PHILADELPHIA (October 5, 2015) – Triple Negative Breast Cancer (TNBC) is a subtype of breast cancer where <1% of the cells express estrogen or progesterone receptors, in addition to non-amplification of HER2-neu. As a consequence, TNBC is amenable neither to hormonal nor to HER2-targeted therapies, with the only treatments available consisting of surgery, radiotherapy and chemotherapy. In addition, chemotherapy seems to spare cancer stem cells (CSC), which preserve within themselves all the instructions to produce new neoplasm formations, and as such are a main cause of disease progression, development of metastases and relapses after treatment. That's why an international team of researchers, including medical oncologist Lori J. Goldstein, MD, from Fox Chase Cancer Center, has been looking at reparixin, an investigational study drug that targets breast cancer stem cells.
Laboratory and animal studies have shown that reparixin reduces the presence of breast cancer stem cells and the spread of disease (Ginestier, 2010). Following up on those promising results, a Phase Ib study in patients with metastatic breast cancer was initiated and completed, providing further data on the combination with chemotherapy and determined the recommended phase II dose (Schott, 2014).
Goldstein is one of the principal investigators that have launched a randomized Phase II trial of the investigational drug in combination with paclitaxel to assess the efficacy and safety of the combination in patients with metastatic TNBC. Enrolled patients are given the chemotherapy drug paclitaxel (brand name Taxol) in conjunction with either reparixin or placebo.
Goldstein is the principal investigator of the trial at Fox Chase. The investigational drug was developed by the Milan-based Italian biopharmaceutical company Dompé Farmaceutici, which is funding the study.
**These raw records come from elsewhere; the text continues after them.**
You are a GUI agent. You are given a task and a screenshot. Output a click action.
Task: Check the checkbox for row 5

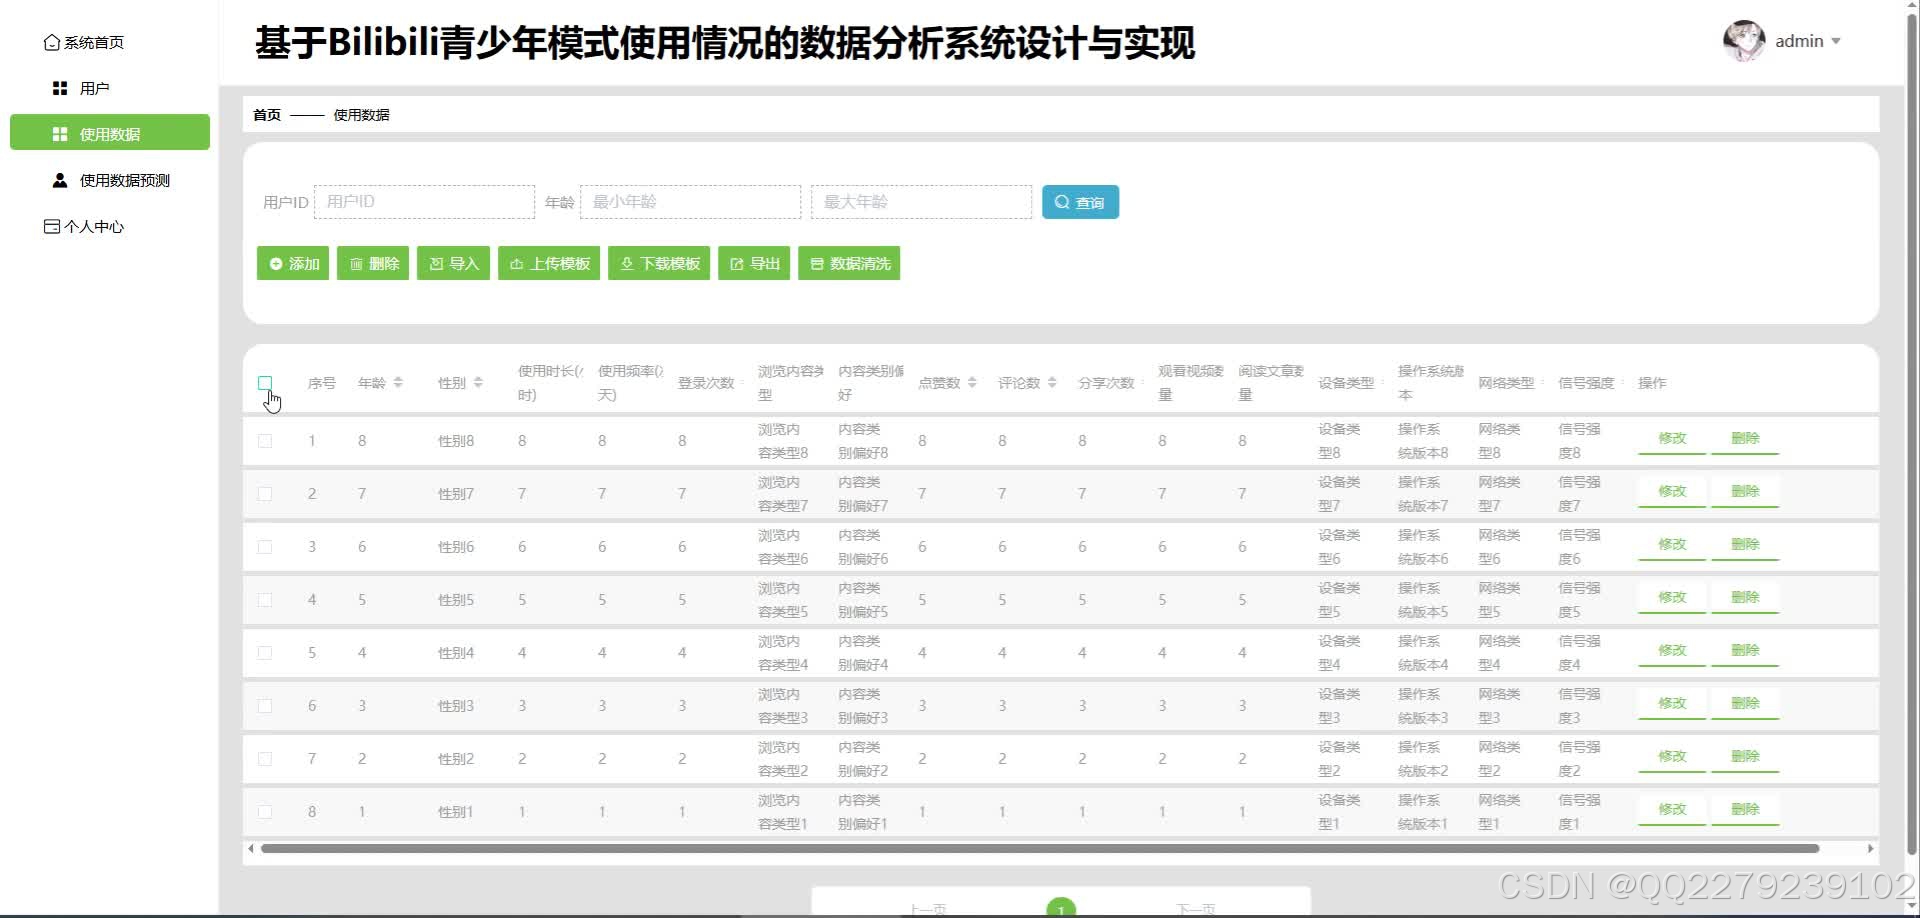[265, 652]
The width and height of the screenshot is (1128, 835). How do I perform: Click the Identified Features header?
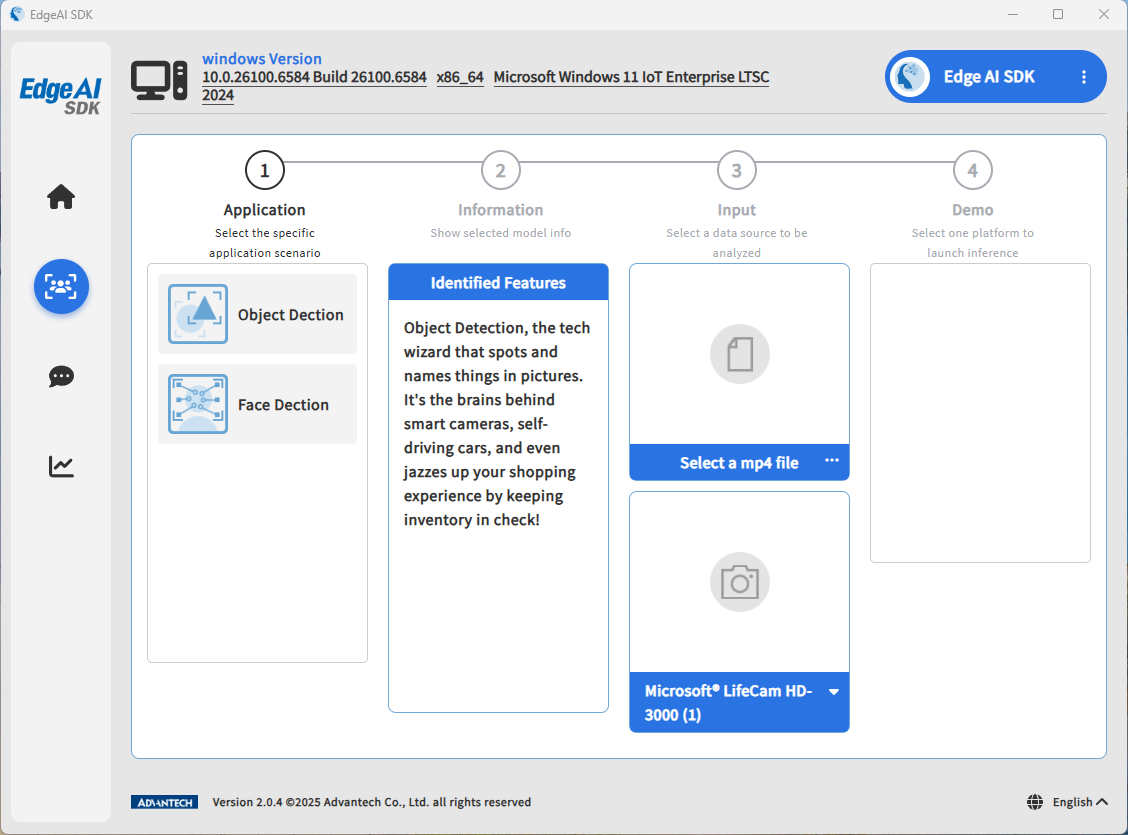pos(498,283)
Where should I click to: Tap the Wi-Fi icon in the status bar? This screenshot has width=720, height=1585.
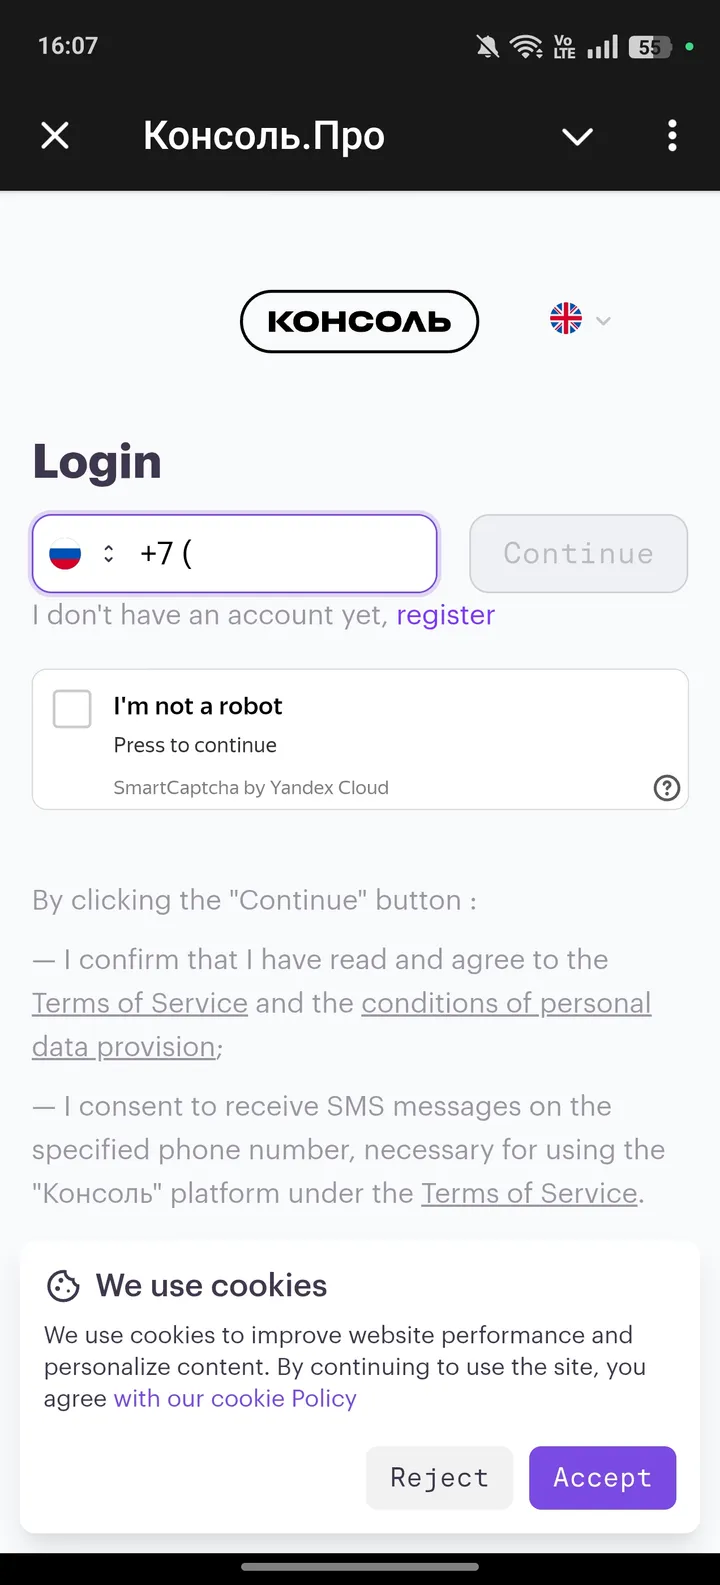tap(527, 45)
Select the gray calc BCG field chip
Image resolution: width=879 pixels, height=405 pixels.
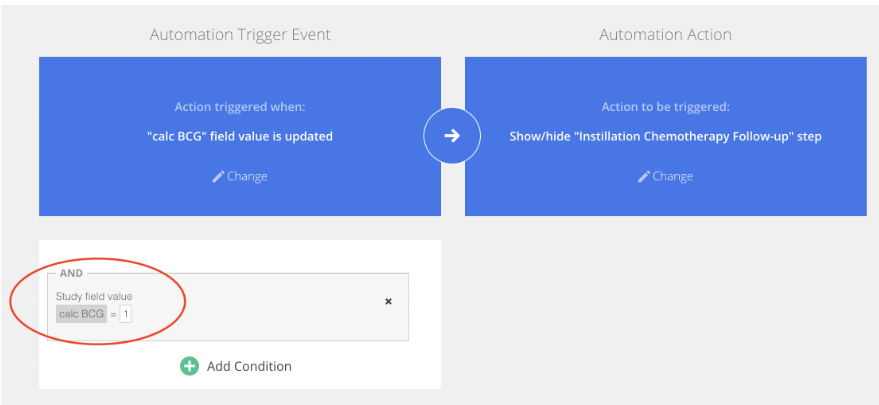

Cancer stem cells (CSCs) are like “blank-slate” cells with the ability to grow into any of the multiple types of cells found in a tumor—including those that leave the primary tumor, travel through the body, and establish distant metastatic growths. They have been identified in many cancer types, including prostate, brain, colon, pancreas, and breast.
“Rationally designed studies targeting breast cancer stem cells are a promising strategy to improve the management of breast cancer,” said Dr. Lori J. Goldstein, breast cancer clinical research leader at Fox Chase Cancer Center.
A protein receptor called CXCR1—found on the surface of breast cancer stem cells—has been strongly associated with the spread of disease, including triple negative breast cancer. Preclinical laboratory studies provide evidence that reparixin may block CXCR1, and in the lab, reparixin applied to tumor cells caused them to undergo widespread cell death. In mice bearing breast cancer, reparixin slowed tumor growth and the spread of the disease (Ginestier, 2010).
“Preclinical research suggests that treatments aimed at eradicating CSCs directly may result in more durable responses to therapy,” says Dr. Marcello Allegretti, chief scientific officer of Dompé Farmaceutici.
“While trastuzumab has become the standard treatment for HER-2 positive breast cancer, Triple negative breast cancer remains a subtype of the disease that can be difficult to treat and is an area where standard targeted therapies are not yet available,” says Allegretti.